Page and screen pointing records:
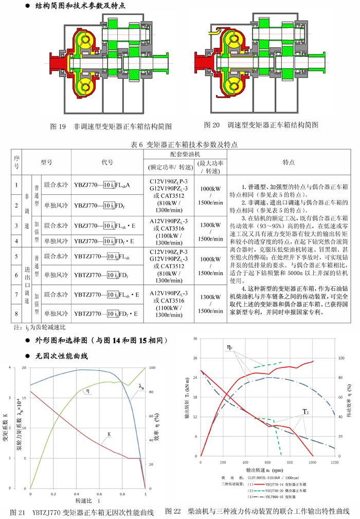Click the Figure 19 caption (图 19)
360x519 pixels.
(110, 125)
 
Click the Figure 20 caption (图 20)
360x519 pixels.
(261, 125)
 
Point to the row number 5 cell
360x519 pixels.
(16, 256)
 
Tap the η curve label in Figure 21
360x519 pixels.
(88, 391)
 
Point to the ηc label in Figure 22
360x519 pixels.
(231, 347)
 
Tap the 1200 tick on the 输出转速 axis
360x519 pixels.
(335, 462)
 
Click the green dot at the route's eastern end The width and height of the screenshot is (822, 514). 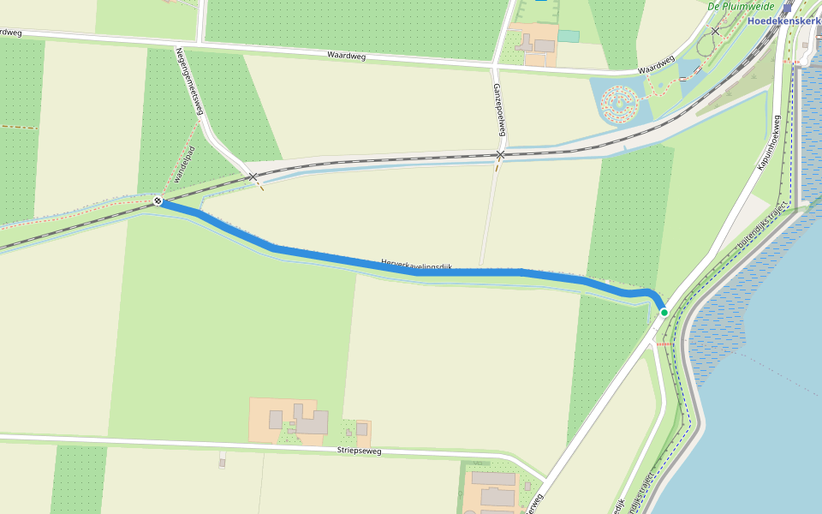point(664,312)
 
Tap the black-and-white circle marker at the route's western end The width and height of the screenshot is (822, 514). point(158,201)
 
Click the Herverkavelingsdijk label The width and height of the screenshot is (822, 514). point(416,266)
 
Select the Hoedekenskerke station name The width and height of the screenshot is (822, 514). point(784,21)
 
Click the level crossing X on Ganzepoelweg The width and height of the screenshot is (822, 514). point(501,154)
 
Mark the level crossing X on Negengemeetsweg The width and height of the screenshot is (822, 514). point(253,176)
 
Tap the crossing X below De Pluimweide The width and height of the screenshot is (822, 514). point(715,32)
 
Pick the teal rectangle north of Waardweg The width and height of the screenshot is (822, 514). point(569,36)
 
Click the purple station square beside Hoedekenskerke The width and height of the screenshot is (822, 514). point(786,6)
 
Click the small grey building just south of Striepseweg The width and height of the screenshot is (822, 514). point(222,463)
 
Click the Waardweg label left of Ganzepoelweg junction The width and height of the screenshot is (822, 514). point(347,56)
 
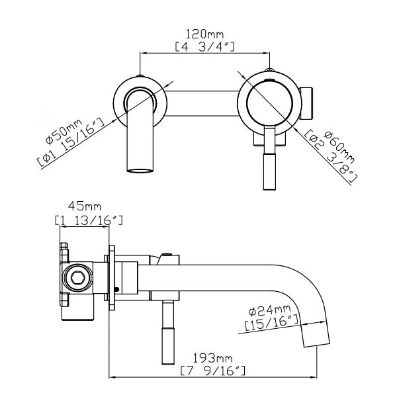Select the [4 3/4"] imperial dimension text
206,46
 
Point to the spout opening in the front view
140,173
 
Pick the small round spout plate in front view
140,99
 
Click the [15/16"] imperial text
272,324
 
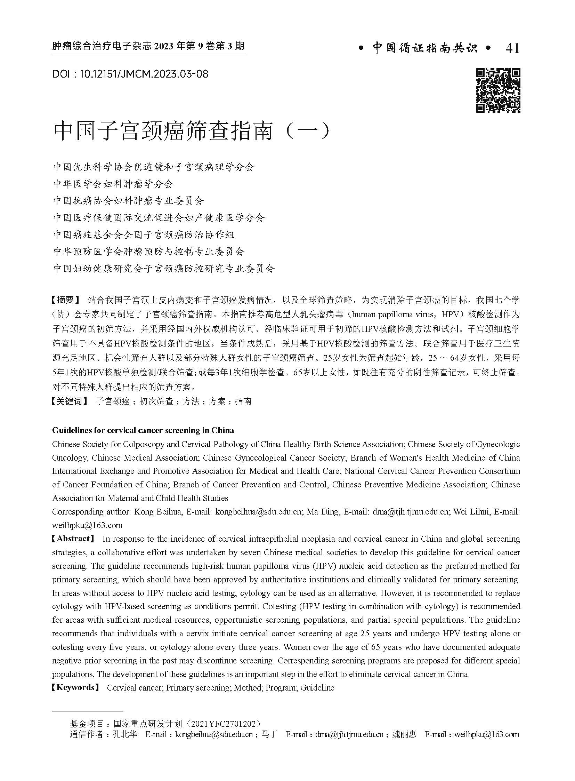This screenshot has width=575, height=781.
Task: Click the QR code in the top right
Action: (x=498, y=90)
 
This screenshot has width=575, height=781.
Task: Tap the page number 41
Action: (x=512, y=48)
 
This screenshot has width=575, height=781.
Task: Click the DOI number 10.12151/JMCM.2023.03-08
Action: (x=144, y=74)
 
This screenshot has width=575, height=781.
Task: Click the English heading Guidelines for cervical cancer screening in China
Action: (x=143, y=430)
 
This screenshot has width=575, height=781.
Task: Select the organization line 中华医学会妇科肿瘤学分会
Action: (x=113, y=184)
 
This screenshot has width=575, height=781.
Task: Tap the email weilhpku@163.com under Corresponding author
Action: (x=87, y=525)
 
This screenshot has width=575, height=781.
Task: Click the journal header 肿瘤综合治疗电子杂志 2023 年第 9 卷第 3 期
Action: (x=148, y=46)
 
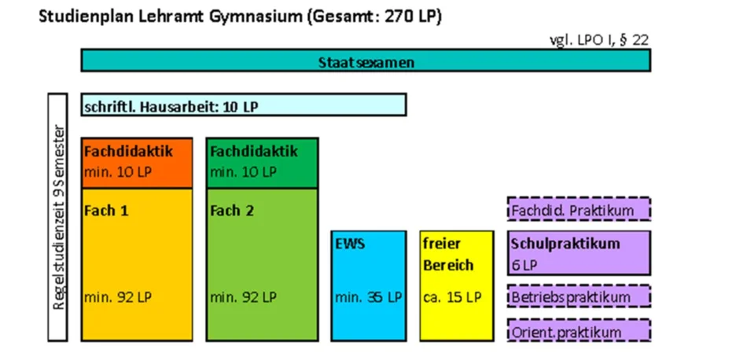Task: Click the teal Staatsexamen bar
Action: click(366, 61)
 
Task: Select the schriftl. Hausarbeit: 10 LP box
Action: click(244, 105)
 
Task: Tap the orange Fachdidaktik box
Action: click(137, 163)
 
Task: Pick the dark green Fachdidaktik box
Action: click(262, 163)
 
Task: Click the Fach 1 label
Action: click(106, 211)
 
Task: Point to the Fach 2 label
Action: click(232, 211)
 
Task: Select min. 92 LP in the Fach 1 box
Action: click(118, 297)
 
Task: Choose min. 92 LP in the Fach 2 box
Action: click(244, 297)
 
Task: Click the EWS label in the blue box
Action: click(350, 244)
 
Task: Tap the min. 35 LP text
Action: click(369, 297)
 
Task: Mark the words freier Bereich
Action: click(448, 255)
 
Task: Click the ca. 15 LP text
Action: click(453, 297)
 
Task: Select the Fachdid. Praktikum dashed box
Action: click(579, 209)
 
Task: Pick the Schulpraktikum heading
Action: click(565, 244)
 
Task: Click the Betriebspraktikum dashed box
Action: click(579, 296)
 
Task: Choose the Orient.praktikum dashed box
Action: click(579, 330)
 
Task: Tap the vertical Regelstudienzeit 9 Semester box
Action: click(58, 217)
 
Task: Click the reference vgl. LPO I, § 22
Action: click(599, 40)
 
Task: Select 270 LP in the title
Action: click(412, 17)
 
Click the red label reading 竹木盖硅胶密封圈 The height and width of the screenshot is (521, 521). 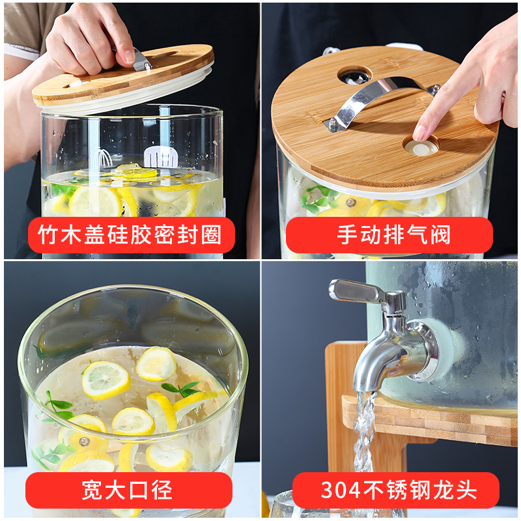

Work instructions: Can you render the records as a numbered list, from the line containing "Task: Pick the Schulpraktikum heading" through the end of the records, both included, with blank lines omitted? Leave the pictures out.

Complete output:
1. Task: Pick the Schulpraktikum heading
2. Action: click(565, 244)
3. Task: Click the Betriebspraktikum dashed box
4. Action: click(579, 296)
5. Task: Choose the Orient.praktikum dashed box
6. Action: click(579, 330)
7. Task: Tap the vertical Regelstudienzeit 9 Semester box
8. Action: click(58, 217)
9. Task: Click the reference vgl. LPO I, § 22
10. Action: click(599, 40)
11. Task: Select 270 LP in the title
12. Action: click(412, 17)
13. Click the red label reading 竹木盖硅胶密封圈 The height and width of the screenshot is (521, 521). 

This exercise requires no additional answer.